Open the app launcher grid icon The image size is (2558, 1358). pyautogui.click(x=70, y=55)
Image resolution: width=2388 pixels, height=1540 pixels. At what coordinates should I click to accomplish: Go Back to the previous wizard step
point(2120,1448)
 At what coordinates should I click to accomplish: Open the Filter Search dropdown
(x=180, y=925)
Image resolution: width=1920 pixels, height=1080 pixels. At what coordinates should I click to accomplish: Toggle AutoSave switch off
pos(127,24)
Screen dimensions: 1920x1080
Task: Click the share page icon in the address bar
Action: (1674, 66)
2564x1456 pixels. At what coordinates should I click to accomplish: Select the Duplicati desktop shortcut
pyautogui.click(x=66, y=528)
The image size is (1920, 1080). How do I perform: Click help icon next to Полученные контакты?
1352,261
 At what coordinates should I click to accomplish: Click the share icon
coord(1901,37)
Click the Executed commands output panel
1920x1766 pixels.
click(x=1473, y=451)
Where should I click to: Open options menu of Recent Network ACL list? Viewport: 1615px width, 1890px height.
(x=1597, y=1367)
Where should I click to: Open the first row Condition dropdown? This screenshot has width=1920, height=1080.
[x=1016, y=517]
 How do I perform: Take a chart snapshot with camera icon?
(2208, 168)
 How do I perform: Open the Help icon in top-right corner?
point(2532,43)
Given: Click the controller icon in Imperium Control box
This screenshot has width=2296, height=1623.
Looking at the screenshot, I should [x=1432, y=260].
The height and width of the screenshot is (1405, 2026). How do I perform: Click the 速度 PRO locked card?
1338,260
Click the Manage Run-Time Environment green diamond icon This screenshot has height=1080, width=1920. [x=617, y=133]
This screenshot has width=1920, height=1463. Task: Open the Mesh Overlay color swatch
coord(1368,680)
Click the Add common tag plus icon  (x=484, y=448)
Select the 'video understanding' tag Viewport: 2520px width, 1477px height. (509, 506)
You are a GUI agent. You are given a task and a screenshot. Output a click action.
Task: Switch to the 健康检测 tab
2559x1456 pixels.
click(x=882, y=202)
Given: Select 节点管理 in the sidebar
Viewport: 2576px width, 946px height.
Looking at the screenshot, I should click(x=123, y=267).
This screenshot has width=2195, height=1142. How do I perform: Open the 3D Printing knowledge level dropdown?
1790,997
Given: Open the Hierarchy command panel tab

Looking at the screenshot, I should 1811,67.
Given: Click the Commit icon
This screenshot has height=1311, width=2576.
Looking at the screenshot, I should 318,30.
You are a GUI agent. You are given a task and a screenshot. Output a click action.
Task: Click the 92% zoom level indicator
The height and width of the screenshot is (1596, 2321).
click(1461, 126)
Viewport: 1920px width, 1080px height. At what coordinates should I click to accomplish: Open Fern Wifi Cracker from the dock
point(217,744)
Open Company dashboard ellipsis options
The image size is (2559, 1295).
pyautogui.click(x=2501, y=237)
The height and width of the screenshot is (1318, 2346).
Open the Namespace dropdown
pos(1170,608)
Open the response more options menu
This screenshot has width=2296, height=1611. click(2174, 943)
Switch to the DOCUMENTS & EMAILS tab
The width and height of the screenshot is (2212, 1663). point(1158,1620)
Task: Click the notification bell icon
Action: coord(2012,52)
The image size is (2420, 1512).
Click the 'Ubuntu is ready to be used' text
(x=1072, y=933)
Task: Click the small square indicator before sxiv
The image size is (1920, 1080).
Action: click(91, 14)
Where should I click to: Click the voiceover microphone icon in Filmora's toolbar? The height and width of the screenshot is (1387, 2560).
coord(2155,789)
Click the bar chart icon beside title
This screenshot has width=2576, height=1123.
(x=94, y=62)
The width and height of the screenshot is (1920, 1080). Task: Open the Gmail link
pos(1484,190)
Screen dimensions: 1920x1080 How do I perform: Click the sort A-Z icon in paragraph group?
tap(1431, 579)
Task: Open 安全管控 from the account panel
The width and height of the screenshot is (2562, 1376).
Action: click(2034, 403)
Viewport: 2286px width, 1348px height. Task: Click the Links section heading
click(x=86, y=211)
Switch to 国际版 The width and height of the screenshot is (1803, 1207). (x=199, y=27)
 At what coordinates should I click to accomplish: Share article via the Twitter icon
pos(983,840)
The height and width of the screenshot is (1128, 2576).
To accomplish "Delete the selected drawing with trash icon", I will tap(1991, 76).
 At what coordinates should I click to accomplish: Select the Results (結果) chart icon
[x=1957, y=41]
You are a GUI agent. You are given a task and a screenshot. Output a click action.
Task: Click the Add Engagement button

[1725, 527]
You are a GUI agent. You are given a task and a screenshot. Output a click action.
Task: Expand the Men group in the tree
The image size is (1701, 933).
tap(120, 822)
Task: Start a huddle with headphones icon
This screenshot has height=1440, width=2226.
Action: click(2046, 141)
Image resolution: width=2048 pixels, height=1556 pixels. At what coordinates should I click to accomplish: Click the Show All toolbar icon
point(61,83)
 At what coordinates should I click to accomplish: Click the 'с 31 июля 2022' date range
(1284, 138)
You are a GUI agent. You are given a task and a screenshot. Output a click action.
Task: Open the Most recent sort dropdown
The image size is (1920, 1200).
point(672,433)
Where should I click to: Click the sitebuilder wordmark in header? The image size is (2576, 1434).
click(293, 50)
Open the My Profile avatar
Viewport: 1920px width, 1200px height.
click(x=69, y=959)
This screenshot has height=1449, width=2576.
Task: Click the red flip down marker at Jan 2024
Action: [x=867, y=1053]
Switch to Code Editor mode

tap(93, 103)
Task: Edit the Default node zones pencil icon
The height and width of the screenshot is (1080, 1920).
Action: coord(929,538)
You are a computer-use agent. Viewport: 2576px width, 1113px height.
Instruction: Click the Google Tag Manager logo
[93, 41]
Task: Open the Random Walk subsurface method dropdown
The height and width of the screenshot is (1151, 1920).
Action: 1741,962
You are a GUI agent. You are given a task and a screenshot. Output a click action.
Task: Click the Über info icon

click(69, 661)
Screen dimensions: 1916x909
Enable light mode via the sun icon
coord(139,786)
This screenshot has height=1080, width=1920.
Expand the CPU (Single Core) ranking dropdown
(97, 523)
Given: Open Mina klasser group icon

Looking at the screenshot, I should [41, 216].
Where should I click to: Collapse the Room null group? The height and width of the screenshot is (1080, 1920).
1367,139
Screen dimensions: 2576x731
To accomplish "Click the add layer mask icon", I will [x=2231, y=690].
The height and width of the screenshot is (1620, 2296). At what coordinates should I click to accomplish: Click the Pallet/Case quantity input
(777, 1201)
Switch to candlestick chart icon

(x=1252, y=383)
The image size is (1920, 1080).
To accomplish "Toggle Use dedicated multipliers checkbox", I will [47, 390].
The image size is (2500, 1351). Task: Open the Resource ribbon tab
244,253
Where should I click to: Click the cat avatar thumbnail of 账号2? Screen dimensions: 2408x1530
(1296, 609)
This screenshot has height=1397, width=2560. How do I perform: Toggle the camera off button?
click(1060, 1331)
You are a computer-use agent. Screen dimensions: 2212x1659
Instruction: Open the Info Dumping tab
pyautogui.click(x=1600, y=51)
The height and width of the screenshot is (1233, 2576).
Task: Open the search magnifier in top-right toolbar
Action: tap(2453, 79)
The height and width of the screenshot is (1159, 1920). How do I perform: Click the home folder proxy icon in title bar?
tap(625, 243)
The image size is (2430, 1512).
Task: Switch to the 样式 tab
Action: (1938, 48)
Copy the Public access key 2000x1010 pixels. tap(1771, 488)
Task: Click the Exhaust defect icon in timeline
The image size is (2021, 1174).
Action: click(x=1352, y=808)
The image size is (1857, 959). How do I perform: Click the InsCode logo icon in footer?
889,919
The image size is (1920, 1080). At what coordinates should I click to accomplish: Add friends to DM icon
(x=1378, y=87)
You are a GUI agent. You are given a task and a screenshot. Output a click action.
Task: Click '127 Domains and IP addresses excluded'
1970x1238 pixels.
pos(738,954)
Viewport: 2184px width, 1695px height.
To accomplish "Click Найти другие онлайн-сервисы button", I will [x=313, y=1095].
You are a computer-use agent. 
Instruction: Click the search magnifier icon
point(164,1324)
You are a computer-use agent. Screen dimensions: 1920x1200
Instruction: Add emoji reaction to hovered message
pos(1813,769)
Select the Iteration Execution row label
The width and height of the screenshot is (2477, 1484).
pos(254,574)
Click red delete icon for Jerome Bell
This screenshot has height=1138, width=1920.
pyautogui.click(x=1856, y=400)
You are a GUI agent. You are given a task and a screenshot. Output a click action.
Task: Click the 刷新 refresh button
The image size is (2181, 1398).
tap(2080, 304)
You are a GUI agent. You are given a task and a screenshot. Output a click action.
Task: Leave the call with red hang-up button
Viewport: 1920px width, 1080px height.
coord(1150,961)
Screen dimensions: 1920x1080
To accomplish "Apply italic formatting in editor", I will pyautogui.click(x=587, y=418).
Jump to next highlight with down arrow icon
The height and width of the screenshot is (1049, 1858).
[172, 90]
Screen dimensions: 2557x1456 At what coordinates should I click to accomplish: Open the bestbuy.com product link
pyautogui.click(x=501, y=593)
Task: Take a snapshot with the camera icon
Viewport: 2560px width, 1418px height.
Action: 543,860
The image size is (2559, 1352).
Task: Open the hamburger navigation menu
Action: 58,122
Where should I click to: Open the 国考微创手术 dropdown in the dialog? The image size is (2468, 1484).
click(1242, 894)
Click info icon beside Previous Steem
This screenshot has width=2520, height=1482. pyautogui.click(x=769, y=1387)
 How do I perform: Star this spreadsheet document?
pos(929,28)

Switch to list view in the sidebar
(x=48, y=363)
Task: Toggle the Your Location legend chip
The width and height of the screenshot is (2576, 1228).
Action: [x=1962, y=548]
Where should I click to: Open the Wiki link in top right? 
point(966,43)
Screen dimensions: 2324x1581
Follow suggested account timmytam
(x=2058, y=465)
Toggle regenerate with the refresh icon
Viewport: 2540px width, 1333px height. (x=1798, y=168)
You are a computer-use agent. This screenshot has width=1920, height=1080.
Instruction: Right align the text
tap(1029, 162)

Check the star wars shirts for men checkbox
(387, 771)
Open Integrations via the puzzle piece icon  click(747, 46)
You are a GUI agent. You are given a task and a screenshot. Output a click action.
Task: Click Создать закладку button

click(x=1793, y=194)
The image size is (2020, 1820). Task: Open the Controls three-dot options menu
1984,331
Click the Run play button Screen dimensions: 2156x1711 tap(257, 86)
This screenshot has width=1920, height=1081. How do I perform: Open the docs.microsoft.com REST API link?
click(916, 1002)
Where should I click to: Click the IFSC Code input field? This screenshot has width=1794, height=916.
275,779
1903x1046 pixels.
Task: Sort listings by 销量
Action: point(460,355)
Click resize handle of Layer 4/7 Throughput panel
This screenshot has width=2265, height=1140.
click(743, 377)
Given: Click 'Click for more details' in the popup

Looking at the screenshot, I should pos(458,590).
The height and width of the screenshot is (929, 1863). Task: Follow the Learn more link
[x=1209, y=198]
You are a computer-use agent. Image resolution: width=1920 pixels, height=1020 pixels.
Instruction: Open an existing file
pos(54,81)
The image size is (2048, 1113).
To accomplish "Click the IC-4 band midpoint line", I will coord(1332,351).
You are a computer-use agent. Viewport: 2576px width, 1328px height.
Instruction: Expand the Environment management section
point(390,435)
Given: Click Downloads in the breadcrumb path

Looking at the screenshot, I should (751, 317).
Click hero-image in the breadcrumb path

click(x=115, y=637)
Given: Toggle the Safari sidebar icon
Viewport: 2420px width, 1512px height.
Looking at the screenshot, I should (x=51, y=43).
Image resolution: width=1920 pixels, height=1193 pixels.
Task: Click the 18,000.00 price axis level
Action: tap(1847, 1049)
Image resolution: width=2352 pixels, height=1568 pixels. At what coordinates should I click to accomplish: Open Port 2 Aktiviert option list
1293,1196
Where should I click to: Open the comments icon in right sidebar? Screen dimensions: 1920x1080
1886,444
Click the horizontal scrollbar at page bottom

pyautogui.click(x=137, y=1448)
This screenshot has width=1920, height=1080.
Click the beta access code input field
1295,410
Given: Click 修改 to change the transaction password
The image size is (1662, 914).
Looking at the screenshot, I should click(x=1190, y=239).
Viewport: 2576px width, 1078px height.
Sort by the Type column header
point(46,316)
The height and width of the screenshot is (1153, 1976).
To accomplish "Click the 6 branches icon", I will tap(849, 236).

━━━━━━

Copy whichever lines in the listing above hold "computer".

(Task response)
You are a computer-use agent. Viewport: 2576px width, 1113px height.
You are a computer-use agent. Screen dimensions: 2212x1659
You are a computer-use agent. 
You are a computer-use agent. Screen dimensions: 1920x1200
You are a computer-use agent. This screenshot has width=1920, height=1080.
You are a computer-use agent. Image resolution: width=1920 pixels, height=1020 pixels.
You are a computer-use agent. Viewport: 2576px width, 1328px height.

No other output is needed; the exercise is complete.